▼
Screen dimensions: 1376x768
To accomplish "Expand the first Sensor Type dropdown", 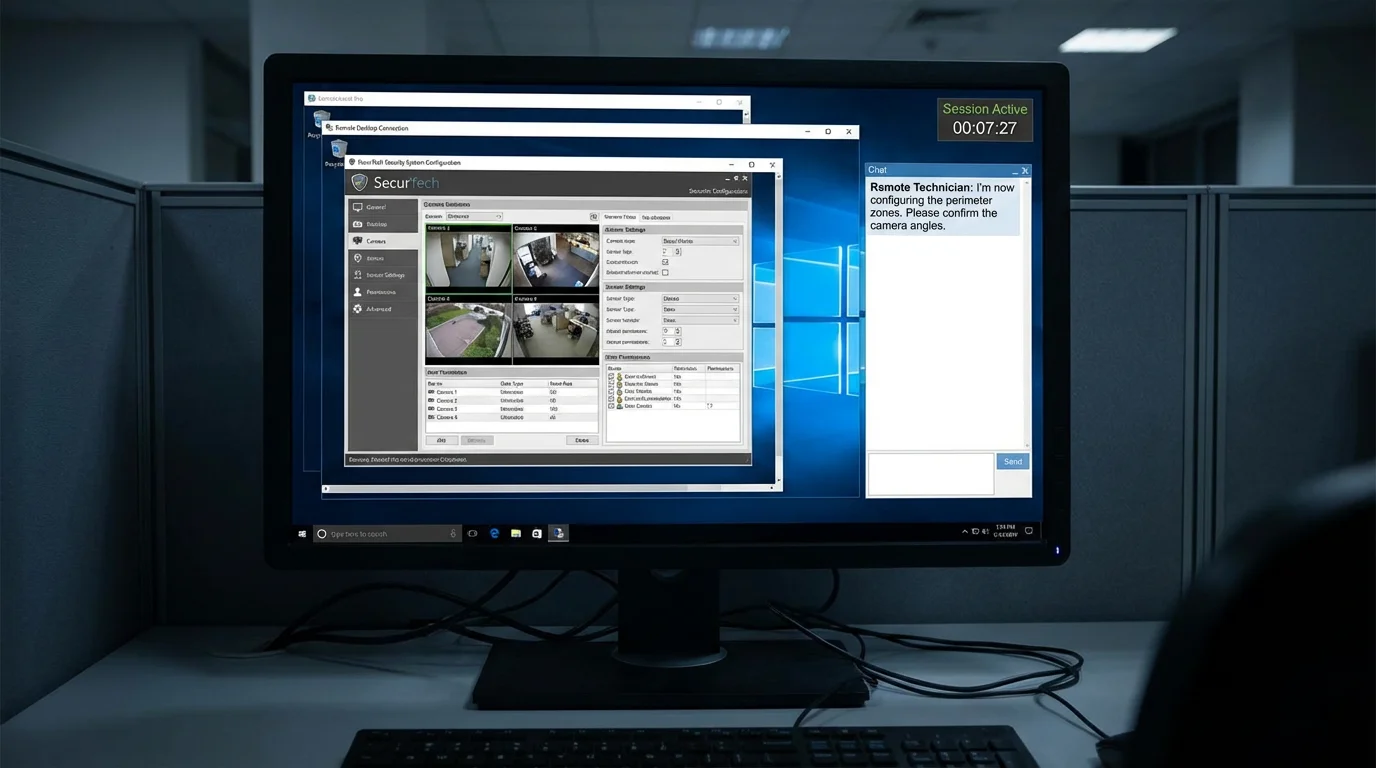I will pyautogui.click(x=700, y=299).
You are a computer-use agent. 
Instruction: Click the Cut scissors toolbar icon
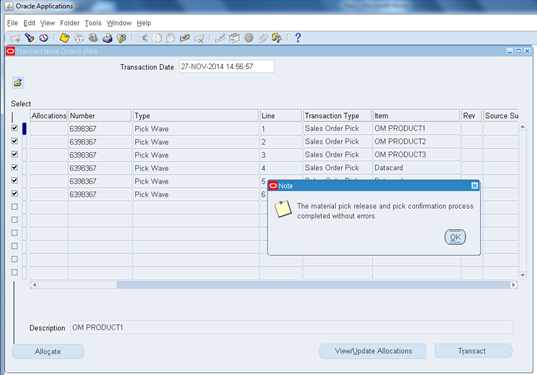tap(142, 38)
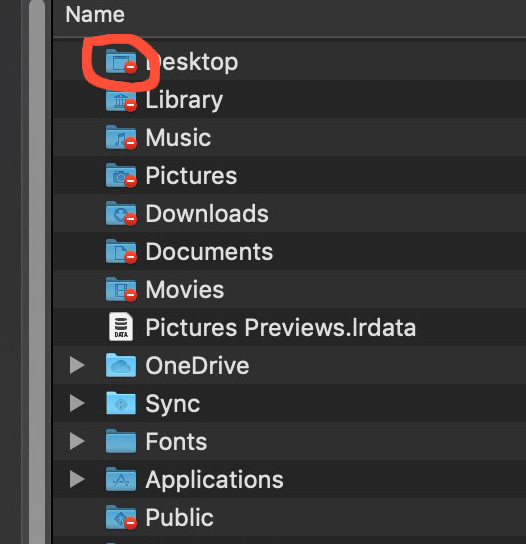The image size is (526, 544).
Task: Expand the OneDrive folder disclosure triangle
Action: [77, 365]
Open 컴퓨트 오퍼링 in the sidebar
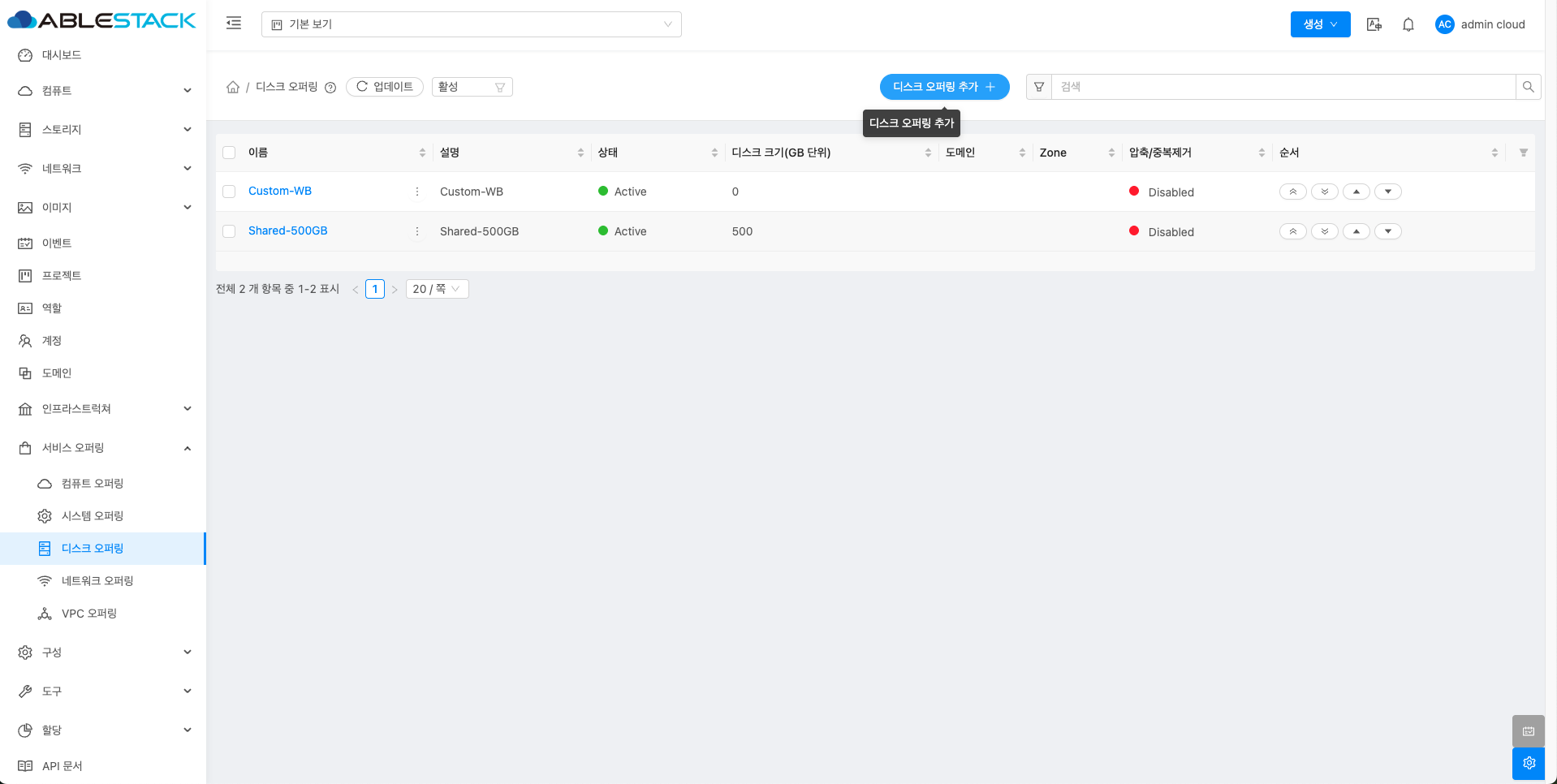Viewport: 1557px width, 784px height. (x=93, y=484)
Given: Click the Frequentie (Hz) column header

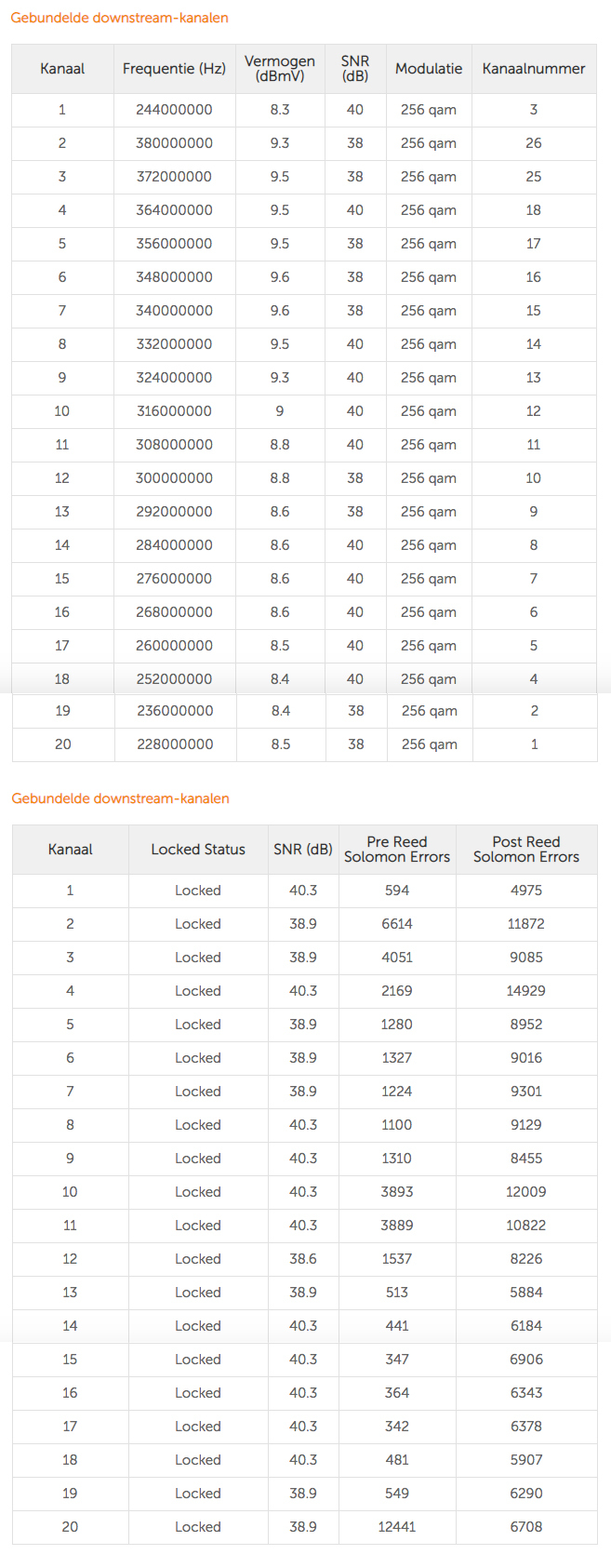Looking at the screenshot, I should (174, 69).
▲
### What the exercise asks:
Extract the run of lines beginning with the line that holds "Instruction: Click the" and ending at the last line of the data, inclusive. Exclude any pictures from the copy.

### Result below:
Instruction: Click the Cut scissors toolbar icon
tap(142, 38)
The image size is (526, 544).
Task: Expand the OneDrive folder disclosure triangle
Action: [77, 365]
Open 컴퓨트 오퍼링 in the sidebar
Viewport: 1557px width, 784px height. (x=93, y=484)
Given: Click the Frequentie (Hz) column header

Looking at the screenshot, I should (174, 69).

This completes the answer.